Smithsonian / US Geological Survey Weekly Volcanic Activity Report,
4 November-10 November 2009
Managing Editor: Sally Kuhn Sennert

Please cite this report as:

Global Volcanism Program, 2009. Report on Kilauea (United States). In: Sennert, S K (ed.), Weekly Volcanic Activity Report, 4 November-10 November 2009. Smithsonian Institution and US Geological Survey.

Weekly Report (4 November-10 November 2009)

Kilauea

United States

19.421°N, 155.287°W; summit elev. 1222 m

All times are local (unless otherwise noted)


During 4-10 November, HVO reported that lava flowed SE from underneath Kilauea's Thanksgiving Eve Breakout (TEB) and rootless shield complex through a lava tube system, reaching the Waikupanaha ocean entry and a second location, 700 m farther to the W. Thermal anomalies detected in satellite images and visual observations revealed active surface lava flows. Breakout lava flows were located inland of the Waikpuanaha entry and also W of the County Public Viewing trail. The last remaining structure on the flow field burned on 3 November. Incandescence was seen from the Pu'u 'O'o crater floor and an East wall vent during 6-7 November.

The vent in Halema'uma'u crater continued to produce a diffuse white plume that drifted SW and likely produced some ashfall. Incandescence originated from a spattering lava pond inside the vent cavity. Preliminary measurements indicated that the sulfur dioxide emission rate at the summit remained elevated; 700 and 400 tonnes per day were measured on 6 and 9 November, respectively. The 2003-2007 average rate was 140 tonnes per day.

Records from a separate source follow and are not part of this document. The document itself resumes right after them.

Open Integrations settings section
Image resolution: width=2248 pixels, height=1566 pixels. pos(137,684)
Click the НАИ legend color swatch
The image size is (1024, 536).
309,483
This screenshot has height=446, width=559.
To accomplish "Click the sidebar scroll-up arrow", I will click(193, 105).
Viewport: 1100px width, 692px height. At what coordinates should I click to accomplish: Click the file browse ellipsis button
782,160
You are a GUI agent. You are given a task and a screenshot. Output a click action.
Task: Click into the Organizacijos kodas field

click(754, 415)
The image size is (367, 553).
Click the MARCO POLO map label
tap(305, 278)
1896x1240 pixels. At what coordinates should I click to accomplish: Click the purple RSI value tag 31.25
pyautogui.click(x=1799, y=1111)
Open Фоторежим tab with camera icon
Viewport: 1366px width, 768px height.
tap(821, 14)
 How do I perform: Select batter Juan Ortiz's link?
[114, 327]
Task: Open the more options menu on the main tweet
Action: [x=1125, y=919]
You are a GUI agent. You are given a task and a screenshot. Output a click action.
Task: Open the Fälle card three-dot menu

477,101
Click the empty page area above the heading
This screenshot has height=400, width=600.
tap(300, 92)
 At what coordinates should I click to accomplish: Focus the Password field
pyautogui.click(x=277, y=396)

Geological Summary. Kilauea overlaps the E flank of the massive Mauna Loa shield volcano in the island of Hawaii. Eruptions are prominent in Polynesian legends; written documentation since 1820 records frequent summit and flank lava flow eruptions interspersed with periods of long-term lava lake activity at Halemaumau crater in the summit caldera until 1924. The 3 x 5 km caldera was formed in several stages about 1,500 years ago and during the 18th century; eruptions have also originated from the lengthy East and Southwest rift zones, which extend to the ocean in both directions. About 90% of the surface of the basaltic shield volcano is formed of lava flows less than about 1,100 years old; 70% of the surface is younger than 600 years. The long-term eruption from the East rift zone between 1983 and 2018 produced lava flows covering more than 100 km2, destroyed hundreds of houses, and added new coastline.